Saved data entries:

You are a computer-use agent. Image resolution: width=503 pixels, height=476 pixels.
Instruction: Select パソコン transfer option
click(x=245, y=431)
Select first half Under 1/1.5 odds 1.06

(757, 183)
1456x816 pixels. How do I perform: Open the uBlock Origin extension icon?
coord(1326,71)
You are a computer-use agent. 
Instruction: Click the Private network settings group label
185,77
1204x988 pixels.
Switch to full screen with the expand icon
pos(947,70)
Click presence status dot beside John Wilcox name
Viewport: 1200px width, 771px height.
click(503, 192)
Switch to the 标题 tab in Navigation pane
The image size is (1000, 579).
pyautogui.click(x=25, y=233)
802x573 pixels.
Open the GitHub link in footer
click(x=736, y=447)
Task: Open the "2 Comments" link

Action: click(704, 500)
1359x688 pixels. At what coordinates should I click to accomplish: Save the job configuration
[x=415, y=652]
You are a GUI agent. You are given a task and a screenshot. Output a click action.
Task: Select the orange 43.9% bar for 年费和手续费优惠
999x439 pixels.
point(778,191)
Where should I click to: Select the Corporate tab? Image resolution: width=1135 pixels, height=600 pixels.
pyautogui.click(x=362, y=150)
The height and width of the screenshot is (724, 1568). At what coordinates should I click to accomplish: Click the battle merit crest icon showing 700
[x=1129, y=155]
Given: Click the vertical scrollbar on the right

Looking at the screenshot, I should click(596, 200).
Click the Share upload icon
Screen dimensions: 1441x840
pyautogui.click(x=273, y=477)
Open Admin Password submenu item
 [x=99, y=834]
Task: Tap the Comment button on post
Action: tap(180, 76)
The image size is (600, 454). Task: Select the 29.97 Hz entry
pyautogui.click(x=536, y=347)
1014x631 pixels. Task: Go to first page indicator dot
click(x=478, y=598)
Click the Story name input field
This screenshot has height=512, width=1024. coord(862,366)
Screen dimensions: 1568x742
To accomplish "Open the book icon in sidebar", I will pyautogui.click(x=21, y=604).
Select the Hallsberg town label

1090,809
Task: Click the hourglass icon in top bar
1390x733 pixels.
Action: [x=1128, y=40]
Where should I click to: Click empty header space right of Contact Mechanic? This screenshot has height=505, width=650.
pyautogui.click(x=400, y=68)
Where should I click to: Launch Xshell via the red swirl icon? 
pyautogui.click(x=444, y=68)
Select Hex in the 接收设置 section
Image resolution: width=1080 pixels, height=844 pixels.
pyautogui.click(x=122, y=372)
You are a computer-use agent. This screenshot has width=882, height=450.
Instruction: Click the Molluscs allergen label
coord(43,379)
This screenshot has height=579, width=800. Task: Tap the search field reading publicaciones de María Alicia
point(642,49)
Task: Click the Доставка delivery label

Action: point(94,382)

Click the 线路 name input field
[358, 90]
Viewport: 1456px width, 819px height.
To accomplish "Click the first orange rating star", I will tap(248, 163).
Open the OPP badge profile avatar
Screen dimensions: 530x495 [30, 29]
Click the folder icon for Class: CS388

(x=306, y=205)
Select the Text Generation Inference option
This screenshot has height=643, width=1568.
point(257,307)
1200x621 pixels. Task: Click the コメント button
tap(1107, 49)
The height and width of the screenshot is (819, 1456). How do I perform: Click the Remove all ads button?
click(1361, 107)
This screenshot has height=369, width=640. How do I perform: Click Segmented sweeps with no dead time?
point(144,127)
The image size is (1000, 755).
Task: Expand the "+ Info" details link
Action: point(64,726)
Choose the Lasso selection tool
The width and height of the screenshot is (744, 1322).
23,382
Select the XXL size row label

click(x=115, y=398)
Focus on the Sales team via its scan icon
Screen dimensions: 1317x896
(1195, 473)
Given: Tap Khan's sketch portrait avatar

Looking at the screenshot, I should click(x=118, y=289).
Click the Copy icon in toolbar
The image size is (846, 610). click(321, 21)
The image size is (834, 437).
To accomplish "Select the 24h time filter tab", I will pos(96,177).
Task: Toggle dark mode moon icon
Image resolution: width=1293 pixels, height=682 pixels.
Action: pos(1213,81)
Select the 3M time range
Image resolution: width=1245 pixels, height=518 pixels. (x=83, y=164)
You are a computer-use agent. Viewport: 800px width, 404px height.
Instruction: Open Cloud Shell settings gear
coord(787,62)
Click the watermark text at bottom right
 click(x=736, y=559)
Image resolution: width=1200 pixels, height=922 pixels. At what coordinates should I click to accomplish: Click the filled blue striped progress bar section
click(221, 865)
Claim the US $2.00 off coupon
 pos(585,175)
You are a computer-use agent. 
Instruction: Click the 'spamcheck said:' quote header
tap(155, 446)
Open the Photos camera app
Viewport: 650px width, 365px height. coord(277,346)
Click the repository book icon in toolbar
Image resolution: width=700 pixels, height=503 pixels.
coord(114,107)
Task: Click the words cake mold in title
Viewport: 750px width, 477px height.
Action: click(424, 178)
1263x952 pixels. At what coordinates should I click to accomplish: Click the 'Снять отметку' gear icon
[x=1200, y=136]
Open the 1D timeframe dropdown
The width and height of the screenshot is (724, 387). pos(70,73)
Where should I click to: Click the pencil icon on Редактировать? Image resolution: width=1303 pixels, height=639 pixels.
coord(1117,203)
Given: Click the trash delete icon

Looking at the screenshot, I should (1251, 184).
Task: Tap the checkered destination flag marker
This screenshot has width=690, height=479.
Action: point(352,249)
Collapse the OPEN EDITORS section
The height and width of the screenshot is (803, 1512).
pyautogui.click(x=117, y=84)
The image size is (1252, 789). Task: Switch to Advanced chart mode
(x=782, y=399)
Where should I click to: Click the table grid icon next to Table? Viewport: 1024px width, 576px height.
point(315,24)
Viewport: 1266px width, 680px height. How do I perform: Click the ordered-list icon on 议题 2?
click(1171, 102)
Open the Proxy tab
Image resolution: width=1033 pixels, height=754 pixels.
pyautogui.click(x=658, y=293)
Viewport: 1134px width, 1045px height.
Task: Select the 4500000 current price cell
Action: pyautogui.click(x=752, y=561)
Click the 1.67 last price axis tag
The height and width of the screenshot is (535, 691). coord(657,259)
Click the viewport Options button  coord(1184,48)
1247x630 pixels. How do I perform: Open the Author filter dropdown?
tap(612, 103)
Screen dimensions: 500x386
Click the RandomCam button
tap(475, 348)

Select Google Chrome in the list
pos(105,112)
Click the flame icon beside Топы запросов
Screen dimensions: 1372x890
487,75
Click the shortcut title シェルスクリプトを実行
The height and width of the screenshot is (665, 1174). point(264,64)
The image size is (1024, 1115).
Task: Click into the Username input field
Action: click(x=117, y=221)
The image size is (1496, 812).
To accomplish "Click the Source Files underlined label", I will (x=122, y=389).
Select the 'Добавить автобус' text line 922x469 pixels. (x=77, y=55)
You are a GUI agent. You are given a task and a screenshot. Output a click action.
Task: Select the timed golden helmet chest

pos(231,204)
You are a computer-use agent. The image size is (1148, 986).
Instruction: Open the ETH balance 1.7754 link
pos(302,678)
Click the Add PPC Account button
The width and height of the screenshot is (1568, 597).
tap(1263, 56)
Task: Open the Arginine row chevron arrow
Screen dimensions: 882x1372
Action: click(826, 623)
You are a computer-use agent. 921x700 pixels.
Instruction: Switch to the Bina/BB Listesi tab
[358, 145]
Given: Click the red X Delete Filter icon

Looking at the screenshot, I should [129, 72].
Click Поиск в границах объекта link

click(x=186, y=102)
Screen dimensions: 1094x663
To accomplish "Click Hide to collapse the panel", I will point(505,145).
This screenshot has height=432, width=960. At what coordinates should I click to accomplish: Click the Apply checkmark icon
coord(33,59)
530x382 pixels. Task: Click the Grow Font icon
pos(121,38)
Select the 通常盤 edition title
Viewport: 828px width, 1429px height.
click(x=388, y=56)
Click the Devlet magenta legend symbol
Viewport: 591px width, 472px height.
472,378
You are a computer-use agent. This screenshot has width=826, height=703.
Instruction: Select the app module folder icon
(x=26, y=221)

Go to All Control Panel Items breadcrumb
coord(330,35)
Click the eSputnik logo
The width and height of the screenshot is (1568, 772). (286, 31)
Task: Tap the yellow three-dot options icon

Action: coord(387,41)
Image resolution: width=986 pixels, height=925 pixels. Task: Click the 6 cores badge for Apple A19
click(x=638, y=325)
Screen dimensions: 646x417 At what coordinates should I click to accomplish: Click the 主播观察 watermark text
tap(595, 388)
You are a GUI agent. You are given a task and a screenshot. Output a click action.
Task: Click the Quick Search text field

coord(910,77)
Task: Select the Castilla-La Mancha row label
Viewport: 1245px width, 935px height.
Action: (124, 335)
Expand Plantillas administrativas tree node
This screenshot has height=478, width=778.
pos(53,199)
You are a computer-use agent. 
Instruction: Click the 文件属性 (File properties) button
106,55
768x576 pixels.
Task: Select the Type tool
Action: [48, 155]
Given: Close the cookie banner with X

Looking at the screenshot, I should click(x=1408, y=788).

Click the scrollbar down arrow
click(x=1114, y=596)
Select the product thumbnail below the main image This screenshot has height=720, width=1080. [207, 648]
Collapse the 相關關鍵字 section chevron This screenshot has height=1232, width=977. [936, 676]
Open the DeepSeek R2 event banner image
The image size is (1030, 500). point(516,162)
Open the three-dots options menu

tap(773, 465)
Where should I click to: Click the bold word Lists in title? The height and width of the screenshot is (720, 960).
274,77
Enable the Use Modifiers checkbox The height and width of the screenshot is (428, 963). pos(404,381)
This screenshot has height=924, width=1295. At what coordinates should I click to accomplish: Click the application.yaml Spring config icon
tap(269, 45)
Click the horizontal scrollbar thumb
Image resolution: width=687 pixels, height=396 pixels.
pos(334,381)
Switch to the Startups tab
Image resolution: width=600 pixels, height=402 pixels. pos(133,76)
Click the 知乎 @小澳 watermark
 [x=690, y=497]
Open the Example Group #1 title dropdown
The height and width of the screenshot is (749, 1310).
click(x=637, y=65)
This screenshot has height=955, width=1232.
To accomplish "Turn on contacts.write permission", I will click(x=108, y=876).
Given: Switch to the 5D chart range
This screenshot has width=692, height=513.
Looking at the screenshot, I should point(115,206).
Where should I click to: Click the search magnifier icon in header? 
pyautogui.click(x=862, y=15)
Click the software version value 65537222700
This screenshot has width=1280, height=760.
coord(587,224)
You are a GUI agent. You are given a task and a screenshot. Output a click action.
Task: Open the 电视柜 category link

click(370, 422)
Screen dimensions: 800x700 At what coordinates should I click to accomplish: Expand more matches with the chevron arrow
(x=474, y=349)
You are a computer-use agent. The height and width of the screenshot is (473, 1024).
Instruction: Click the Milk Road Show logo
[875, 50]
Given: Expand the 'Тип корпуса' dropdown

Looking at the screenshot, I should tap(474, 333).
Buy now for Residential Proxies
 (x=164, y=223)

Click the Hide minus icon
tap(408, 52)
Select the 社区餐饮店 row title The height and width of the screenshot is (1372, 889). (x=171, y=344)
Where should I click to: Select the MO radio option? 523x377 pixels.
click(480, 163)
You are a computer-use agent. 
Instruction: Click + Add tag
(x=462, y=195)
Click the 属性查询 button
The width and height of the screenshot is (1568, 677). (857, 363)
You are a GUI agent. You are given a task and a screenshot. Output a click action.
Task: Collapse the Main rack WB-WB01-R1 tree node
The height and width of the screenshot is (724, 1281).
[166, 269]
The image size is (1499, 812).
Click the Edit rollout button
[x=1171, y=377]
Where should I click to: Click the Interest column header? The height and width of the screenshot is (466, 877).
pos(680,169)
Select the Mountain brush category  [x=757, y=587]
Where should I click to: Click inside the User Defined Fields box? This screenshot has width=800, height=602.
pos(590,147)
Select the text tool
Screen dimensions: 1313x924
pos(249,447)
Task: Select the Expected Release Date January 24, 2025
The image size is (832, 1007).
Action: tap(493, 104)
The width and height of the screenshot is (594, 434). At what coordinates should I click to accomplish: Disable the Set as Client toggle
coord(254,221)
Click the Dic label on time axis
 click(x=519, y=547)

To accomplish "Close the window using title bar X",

Assigned task:
Looking at the records above, how many lines contain "book"? Answer with the number alone.

Output for this task:
2